▶ _Task prompt_
List every line of the records below that contains the word "column". Case counts.

────────────────────────────────────────

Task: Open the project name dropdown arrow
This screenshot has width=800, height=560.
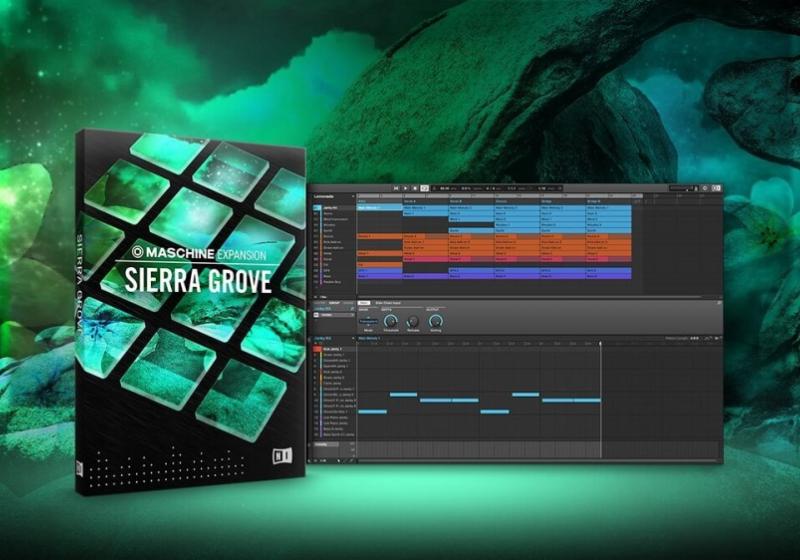Action: pyautogui.click(x=352, y=197)
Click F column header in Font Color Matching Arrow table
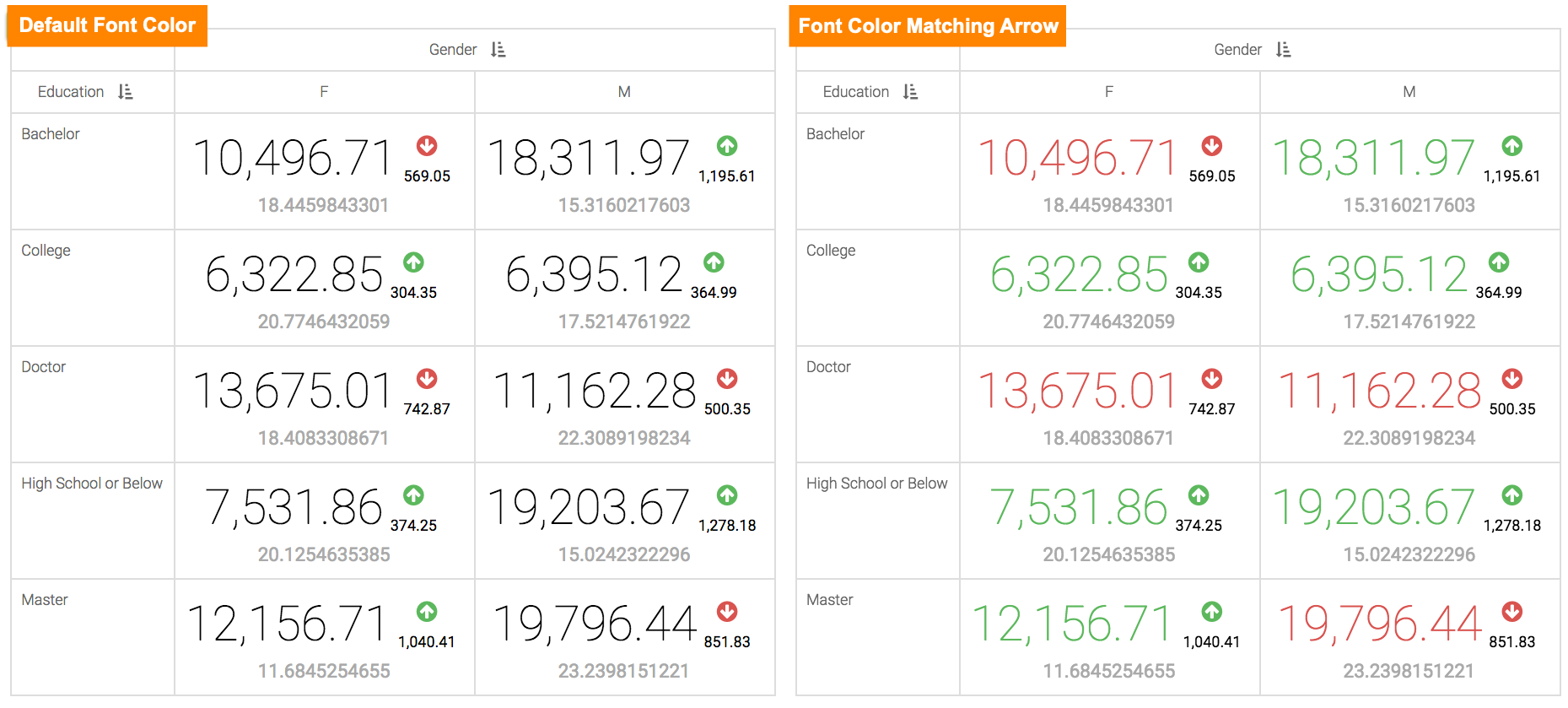1568x708 pixels. [x=1108, y=92]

────────────────────────────────────────

▶ _The response_
Click F column header in Font Color Matching Arrow table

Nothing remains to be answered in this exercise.